Extracted text:
+ + + + + + +

# Background

A sub-problem of some velocity planning problems is to determine the velocity curve where for some k: $$\frac{d^kv}{dt^k}=\text{constant}\tag{1}$$ However, the velocity should be solved in the form $v=v(s)$, rather than $v=v(t)$. Where $s$ is the arc length, so that $$\frac{ds}{dt}=v\tag{2}$$

Therefore we have a change-of-variable problem for an ODE.

# The Problem

Given ODE (1) and (2), I want to transform equation (1) from an equation of v(t) to an equation of v(s).

Here is what I have tried:
\begin{align} \frac{d^kv}{dt^k}&=(\frac{d}{dt})^kv\\ &=(\frac{ds}{dt}\frac{d}{ds})^kv \end{align} Therefore, it is natural to consider a general formula for $(\frac{ds}{dt}\frac{d}{ds})^k$.

+ + + + + + +

Required tasks:
- a) Answer these questions about the velocity planning post, one line each:
(i) What does $s$ stand for?
(ii) What does the post set $\frac{ds}{dt}$ equal to?
(iii) In what form should the velocity be solved, rather than $v=v(t)$?
- b) Carry on the velocity planning post from its last sentence.

Data lines:
+ + + + + + +

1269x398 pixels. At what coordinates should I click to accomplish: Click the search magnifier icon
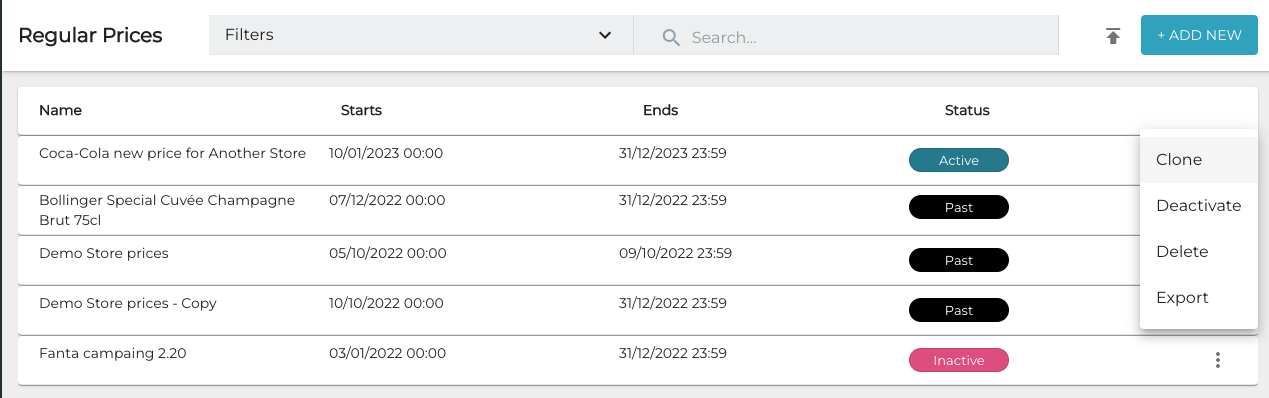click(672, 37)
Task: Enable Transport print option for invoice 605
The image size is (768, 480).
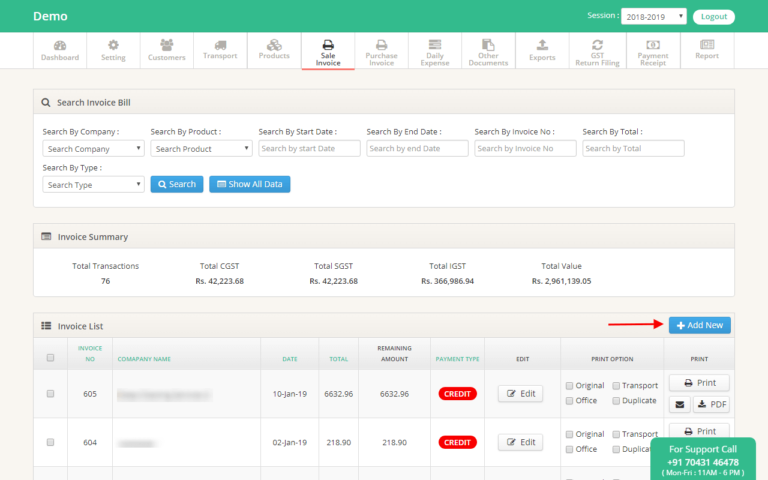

+ + + + + + +

Solved tasks:
- a)
(i) The arc length.
(ii) $v$, the velocity.
(iii) As $v=v(s)$.

- b)
I've calculated formulas for the first few values of k: $$(\frac{ds}{dt}\frac{d}{ds})^2=\frac{d^2s}{dt^2}\frac{d}{ds}+(\frac{ds}{dt})^2\frac{d^2}{ds^2}$$ $$(\frac{ds}{dt}\frac{d}{ds})^3=\frac{d^3s}{dt^3}\frac{d}{ds}+3\frac{ds}{dt}\frac{d^s}{dt^2}\frac{d^2}{ds^2}+(\frac{ds}{dt})^3\frac{d^3}{ds^3}$$

These are similar problems, but they have different answers. And one answer seems not giving me an insight for another.

Is there a general formula for my problem? Is there a general method for these problems? BTW, is there a software which can calculate these formulas automatically?

Thank you!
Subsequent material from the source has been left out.